Doomscrolling and the Global Shallows

The phrase “doomscrolling”, which was first popularized during the COVID pandemic, describes a behavior pattern that goes back even further than that – at least to the dawn of social media. If you’ve ever found yourself scrolling your Facebook timeline for the fifth time in an hour, re-reading the same (often negative) posts because your brain is hooked on checking for a tiny drip of new information, you’ve participated in the phenomenon. It’s closely tied to FOMO (Fear Of Missing Out), a term coined in 2004 just as the internet was really finding its place in the hearts and minds of people around the world.

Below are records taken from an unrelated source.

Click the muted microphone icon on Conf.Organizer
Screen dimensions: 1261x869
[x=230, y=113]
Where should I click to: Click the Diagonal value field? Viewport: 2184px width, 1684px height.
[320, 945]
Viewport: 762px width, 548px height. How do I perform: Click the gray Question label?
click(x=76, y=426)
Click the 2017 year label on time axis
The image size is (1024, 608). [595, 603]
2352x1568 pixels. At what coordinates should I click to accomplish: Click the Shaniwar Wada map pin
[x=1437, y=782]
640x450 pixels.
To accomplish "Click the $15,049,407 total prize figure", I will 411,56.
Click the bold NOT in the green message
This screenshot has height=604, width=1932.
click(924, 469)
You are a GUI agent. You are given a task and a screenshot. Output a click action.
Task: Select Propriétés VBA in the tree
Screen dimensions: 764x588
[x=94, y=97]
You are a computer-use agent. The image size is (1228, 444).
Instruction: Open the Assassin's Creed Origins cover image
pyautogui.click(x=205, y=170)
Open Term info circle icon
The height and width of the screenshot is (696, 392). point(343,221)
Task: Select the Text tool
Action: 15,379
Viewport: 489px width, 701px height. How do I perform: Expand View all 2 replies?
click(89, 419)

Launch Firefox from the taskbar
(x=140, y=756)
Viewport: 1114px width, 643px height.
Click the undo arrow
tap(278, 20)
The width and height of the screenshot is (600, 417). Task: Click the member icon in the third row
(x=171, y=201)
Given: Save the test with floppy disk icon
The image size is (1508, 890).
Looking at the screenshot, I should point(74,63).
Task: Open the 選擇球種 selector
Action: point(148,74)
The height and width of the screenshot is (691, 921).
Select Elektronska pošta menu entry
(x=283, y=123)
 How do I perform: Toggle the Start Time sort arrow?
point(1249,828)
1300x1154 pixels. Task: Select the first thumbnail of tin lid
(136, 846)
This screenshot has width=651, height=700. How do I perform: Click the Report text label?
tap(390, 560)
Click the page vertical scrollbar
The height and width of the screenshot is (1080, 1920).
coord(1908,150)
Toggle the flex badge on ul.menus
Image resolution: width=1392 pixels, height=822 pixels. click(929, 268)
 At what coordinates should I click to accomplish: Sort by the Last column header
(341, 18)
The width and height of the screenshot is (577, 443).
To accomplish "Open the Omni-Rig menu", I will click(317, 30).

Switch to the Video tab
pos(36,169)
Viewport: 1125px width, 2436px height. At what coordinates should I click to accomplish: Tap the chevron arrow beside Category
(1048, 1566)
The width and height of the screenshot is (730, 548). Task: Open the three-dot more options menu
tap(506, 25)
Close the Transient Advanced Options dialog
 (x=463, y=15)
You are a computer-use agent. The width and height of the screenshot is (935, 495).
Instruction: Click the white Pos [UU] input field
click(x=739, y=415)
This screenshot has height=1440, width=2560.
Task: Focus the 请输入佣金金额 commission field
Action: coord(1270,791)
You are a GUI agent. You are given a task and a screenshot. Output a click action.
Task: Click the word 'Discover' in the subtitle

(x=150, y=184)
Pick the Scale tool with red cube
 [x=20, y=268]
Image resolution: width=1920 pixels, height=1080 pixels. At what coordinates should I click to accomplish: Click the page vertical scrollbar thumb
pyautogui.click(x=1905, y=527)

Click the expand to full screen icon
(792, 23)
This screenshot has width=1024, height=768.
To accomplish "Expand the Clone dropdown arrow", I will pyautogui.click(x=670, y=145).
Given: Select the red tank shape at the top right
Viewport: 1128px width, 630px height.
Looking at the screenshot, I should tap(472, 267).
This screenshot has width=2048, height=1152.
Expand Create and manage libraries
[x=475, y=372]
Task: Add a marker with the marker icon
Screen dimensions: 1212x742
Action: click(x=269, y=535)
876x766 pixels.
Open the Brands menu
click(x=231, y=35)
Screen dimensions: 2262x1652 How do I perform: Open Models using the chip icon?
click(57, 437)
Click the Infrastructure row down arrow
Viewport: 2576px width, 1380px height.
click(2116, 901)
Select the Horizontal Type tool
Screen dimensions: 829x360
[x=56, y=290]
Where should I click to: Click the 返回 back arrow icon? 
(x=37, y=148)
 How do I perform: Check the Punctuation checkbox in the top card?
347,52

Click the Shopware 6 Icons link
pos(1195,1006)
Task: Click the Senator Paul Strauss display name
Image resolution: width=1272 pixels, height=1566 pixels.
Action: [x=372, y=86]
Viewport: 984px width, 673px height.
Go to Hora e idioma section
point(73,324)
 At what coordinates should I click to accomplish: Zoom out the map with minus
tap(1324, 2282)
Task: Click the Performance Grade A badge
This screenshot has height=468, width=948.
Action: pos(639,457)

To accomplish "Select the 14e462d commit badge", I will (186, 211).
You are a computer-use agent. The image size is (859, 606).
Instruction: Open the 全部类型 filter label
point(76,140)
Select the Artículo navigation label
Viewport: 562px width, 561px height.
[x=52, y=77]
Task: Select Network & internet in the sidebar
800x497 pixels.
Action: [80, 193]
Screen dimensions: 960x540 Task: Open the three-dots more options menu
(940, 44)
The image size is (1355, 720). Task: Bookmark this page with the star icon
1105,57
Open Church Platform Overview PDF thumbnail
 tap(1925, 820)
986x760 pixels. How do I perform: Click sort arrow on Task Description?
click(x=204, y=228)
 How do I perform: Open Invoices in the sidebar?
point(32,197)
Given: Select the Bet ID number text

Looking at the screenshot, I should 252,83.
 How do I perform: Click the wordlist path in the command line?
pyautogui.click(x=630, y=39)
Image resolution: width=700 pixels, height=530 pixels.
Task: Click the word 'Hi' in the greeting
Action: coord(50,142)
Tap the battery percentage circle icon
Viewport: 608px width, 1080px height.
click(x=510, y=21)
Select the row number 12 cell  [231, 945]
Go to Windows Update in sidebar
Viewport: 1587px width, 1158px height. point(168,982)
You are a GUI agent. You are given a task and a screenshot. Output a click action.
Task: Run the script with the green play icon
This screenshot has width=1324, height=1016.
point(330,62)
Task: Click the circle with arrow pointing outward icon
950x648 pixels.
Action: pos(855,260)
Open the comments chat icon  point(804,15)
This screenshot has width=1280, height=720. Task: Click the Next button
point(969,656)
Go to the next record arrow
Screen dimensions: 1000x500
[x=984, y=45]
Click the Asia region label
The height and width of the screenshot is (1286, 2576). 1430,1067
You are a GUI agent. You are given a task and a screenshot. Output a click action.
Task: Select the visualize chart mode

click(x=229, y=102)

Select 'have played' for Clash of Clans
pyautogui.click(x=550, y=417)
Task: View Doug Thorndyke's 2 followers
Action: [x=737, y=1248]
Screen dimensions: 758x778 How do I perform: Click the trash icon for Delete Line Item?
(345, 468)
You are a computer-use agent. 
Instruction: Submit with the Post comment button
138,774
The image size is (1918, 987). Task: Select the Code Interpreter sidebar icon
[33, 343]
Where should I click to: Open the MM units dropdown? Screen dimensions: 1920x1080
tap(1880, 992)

What’s changed in recent years is the sheer scale of it. Our ancestors might have worried about their town, their family, their crops. We, on the other hand, are handed an endless feed of every war, every disaster, every outrage – filtered through algorithms designed to keep us hooked. There’s a strange social pressure to stay informed about everything, as if not knowing about a faraway tragedy makes us complicit or self-absorbed. But is this constant exposure actually increasing our depth of compassion – or stretching it too thin to be useful, at the expense of our spiritual and mental health? When everything feels urgent, it’s hard to tell what actually deserves our attention. Our desire to stay deeply informed about the world can end up making our empathy surprisingly shallow.